What the committee is telling a player like Mixon is that he is a first-round physical talent absent any mitigating factors.

What process does the committee use to evaluate?

In most cases, scouts’ evaluations of underclassmen are well underway by the time applications start arriving in mid-December. Each team representative, and both scouting services, provide individual reports on the players. Vincent’s office forges them into a consensus grade.

What information do the players receive?

The response is relatively simple. Players are advised, in a letter to their head coach, that they are assessed as either a first-round pick, a second-round pick or one who is advised to remain in school. Vincent also makes himself available for telephone conversations.

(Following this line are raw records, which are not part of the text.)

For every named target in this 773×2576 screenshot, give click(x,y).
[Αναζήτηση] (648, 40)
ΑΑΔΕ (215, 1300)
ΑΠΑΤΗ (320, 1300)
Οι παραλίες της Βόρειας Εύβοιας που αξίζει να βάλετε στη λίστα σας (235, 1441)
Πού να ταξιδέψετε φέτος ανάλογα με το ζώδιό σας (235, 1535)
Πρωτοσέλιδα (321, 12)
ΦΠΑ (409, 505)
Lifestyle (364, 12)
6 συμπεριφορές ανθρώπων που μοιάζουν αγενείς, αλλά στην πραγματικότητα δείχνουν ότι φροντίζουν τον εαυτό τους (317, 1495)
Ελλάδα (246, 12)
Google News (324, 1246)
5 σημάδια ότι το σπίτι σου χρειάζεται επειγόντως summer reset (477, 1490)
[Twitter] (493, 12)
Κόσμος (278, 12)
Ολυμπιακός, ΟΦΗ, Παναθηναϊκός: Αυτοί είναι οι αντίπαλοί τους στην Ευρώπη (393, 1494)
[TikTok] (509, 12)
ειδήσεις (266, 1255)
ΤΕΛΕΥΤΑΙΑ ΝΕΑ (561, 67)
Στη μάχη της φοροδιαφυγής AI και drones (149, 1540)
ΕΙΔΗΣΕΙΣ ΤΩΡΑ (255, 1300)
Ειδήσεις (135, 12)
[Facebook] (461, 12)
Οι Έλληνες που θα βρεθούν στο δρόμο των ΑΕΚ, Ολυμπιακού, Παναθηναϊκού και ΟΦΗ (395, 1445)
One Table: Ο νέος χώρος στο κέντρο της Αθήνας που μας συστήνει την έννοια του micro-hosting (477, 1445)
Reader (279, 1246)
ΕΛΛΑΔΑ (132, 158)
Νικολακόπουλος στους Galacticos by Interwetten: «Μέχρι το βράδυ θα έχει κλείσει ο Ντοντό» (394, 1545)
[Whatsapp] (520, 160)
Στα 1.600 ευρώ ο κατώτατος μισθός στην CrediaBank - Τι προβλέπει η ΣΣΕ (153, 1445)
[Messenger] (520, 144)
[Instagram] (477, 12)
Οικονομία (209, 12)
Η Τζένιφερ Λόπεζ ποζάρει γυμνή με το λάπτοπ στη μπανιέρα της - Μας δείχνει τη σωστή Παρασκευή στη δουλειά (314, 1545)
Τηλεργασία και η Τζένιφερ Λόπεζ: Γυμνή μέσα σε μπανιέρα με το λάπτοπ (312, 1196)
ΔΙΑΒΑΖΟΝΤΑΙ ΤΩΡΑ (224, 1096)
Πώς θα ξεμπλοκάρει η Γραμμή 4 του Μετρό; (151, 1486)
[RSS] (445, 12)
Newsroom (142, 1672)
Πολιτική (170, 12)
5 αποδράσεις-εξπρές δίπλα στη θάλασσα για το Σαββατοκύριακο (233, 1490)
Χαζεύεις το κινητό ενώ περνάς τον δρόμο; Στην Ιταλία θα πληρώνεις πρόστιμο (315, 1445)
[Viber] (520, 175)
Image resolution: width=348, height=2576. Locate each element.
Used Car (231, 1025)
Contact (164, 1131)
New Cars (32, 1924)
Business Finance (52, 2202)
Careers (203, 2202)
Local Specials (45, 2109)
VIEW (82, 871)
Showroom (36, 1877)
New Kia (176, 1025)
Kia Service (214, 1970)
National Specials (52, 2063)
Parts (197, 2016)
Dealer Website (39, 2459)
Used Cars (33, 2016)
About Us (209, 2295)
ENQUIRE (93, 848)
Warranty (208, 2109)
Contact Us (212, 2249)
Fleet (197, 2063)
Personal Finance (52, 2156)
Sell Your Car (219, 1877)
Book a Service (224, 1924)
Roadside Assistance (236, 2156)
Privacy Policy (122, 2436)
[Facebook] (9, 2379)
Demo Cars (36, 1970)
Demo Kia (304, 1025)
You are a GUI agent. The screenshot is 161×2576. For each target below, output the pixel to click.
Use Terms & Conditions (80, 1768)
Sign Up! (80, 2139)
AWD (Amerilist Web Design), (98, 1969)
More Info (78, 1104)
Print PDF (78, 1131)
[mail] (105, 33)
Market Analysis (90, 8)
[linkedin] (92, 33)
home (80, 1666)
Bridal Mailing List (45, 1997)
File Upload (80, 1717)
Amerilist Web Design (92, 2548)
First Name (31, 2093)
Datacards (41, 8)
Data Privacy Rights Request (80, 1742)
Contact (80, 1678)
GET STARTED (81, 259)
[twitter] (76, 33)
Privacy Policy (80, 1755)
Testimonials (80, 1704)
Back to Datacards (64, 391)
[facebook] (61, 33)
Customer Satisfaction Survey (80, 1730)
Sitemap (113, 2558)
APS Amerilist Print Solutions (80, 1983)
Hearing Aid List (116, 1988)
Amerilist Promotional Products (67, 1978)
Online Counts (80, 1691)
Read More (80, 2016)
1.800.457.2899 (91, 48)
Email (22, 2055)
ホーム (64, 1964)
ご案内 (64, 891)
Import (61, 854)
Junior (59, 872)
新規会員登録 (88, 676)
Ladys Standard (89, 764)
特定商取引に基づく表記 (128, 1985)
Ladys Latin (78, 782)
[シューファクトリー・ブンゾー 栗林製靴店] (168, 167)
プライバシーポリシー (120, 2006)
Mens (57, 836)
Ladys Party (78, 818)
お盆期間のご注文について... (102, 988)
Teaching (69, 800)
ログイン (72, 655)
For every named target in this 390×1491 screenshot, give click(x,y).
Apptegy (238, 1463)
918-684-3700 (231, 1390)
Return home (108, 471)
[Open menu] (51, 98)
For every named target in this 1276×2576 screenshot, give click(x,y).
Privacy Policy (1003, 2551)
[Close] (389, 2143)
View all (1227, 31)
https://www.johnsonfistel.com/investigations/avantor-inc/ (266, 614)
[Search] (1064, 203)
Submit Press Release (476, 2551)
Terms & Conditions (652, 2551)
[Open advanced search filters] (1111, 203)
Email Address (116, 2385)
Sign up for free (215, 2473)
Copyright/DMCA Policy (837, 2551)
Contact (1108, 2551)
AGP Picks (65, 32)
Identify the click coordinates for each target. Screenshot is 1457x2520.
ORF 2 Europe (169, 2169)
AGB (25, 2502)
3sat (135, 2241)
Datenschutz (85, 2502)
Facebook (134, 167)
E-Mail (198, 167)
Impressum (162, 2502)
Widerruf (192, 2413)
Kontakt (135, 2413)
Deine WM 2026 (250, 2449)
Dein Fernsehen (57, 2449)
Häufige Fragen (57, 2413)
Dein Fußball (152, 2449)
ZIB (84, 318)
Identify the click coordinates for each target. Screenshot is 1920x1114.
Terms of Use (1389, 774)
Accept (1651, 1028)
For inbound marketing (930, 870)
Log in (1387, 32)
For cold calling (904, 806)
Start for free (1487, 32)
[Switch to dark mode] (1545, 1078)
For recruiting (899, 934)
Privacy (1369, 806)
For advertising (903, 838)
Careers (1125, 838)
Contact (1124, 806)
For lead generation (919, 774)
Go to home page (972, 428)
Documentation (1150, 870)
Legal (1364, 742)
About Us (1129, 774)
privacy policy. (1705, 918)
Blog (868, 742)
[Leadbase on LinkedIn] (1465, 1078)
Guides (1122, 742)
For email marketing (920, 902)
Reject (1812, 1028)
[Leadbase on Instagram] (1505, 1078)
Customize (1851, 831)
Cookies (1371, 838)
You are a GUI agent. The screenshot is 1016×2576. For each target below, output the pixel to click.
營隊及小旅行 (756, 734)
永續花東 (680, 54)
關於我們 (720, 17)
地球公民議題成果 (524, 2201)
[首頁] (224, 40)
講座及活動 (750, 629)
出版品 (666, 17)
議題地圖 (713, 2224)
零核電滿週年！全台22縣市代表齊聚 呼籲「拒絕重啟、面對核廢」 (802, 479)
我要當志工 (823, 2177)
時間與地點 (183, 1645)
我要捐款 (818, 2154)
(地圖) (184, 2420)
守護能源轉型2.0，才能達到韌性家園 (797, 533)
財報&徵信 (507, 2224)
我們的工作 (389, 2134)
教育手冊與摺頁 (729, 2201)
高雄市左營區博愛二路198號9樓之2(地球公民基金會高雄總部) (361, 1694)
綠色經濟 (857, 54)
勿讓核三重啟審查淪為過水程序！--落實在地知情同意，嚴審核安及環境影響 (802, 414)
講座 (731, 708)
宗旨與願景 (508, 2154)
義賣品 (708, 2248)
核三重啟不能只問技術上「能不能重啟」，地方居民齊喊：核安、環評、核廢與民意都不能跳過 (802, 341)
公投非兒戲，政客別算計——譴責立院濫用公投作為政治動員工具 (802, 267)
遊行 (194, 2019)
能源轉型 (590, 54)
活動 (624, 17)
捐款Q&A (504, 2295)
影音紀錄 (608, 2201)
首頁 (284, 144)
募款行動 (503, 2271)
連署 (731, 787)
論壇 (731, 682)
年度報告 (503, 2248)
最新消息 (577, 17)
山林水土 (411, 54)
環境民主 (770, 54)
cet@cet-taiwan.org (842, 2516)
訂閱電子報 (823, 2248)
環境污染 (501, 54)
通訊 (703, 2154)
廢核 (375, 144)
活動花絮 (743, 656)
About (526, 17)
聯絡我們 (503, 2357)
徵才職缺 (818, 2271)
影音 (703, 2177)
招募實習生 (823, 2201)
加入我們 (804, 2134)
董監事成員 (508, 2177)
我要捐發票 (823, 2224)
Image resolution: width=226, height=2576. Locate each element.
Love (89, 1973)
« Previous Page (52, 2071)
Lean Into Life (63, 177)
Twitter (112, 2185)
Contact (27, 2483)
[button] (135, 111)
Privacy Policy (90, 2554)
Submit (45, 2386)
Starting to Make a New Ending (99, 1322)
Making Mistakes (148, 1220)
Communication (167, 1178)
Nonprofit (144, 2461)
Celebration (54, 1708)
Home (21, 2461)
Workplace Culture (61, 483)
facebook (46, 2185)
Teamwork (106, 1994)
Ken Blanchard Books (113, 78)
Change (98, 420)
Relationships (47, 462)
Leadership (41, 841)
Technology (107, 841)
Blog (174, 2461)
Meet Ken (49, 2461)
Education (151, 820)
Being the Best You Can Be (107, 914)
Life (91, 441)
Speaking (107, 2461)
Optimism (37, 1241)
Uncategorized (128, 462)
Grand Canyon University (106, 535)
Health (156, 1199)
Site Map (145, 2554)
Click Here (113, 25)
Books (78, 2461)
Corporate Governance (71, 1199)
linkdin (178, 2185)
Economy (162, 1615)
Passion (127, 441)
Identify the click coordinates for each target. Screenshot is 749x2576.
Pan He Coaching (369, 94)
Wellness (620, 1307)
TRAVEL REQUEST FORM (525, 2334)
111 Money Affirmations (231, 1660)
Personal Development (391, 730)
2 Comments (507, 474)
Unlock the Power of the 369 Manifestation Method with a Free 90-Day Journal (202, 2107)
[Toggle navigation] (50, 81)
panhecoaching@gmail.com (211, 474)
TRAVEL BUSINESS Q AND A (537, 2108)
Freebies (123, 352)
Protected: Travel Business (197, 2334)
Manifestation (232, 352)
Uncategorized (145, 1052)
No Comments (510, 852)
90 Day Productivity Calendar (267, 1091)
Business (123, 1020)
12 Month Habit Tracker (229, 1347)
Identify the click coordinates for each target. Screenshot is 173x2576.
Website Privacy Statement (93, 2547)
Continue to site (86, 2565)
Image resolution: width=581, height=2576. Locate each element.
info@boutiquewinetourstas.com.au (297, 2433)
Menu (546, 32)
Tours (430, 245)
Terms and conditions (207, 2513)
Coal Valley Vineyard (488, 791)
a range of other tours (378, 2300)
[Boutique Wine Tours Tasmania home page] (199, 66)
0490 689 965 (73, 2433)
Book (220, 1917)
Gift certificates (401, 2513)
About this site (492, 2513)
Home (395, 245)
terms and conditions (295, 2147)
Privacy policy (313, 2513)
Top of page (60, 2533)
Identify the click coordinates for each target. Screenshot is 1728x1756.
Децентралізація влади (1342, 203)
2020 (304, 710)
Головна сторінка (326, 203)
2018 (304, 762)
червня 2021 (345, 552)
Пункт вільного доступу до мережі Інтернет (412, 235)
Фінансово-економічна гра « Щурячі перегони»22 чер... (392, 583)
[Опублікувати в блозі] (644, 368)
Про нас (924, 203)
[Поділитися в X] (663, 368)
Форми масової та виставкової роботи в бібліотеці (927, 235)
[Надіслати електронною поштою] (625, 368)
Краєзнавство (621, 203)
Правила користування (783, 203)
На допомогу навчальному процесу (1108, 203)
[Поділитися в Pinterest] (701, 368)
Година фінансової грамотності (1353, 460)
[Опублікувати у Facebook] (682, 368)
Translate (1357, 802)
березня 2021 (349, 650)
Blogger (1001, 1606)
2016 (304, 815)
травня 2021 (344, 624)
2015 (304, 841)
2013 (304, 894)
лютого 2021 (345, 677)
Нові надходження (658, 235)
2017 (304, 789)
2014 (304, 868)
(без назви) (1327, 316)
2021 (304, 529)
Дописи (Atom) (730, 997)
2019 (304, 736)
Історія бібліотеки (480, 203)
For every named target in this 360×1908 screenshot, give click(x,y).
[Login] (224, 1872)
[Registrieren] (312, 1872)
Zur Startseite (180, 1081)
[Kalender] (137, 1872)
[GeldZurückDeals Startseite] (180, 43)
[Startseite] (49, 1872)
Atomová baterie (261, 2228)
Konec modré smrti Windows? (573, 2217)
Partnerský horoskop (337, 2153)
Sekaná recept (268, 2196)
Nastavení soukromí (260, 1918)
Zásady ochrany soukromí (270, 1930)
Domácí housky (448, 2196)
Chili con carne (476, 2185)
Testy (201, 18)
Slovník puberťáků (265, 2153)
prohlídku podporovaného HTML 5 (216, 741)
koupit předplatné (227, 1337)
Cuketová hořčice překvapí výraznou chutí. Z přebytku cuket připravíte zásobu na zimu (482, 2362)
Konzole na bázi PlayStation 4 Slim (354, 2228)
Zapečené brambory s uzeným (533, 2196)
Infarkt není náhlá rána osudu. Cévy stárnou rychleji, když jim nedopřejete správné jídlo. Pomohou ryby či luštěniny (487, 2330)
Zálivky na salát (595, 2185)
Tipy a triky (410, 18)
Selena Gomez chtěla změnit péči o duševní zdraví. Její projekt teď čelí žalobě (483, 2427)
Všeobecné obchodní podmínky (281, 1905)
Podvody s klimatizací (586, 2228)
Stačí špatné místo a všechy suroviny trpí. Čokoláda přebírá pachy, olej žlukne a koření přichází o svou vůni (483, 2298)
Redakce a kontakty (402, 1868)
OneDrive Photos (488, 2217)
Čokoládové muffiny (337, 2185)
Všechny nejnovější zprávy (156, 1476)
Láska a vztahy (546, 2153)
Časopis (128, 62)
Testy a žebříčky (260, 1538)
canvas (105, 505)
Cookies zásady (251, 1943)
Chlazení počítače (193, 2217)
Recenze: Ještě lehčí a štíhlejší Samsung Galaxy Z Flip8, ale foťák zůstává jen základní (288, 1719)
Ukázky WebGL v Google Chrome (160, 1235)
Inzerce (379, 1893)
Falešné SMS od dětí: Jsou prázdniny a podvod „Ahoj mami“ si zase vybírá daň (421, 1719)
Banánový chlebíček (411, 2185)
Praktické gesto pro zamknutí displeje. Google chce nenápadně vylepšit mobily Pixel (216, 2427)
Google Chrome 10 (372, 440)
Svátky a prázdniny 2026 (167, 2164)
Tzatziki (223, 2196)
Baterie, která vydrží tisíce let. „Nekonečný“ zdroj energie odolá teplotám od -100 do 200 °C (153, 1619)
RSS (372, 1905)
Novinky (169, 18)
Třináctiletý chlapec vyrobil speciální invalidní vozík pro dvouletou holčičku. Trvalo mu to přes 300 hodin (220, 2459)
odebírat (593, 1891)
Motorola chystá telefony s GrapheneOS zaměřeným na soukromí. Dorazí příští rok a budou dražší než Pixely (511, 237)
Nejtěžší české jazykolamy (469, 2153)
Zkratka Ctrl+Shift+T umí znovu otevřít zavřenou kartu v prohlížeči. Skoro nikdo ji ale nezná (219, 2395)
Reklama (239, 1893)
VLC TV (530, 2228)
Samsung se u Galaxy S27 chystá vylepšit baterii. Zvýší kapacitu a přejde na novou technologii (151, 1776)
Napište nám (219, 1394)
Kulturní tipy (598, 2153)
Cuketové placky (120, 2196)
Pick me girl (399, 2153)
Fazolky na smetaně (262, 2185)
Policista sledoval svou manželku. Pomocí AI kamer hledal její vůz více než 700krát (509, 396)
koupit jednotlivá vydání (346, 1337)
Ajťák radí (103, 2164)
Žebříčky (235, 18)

“We don’t get into a lot of specifics,” Vincent said. “This isn’t the place to tell student-athletes what they need to improve on or where they’re lacking or whatever. It’s intended as the best objective assessment we can provide.”

The CAC doesn’t provide draft projections beyond the second round?

Not anymore. Vincent began limiting the answers to the first or second round after the 2014 draft. Research showed that accuracy dropped off significantly beginning with third-round projections.

How accurate are the projections now?

Since 2010, players who received a first- or second-round evaluation and declared for the draft were selected by the end of the second round 84.1 percent of the time. Yearly accuracy rates are in the chart.

Do all underclassmen request these assessments?


In 2015 and 2016, the first two years of the streamlined approach, 38.2 percent of underclassmen declared for the draft without applying for an evaluation. (Numbers for 2017 haven’t been tabulated yet.)

What happens when players don’t heed the advice they’re given?

Here’s what we can tell you.

From 2015-16, 322 players were evaluated.

Of that total, 73 declared after being advised to stay in school.

The average draft position of that subgroup was the fifth round. Twenty went undrafted.

Can it work the other way?

Sure. Of the 73 who declared after being advised to stay in school, 11 were drafted in the first or second rounds (15 percent).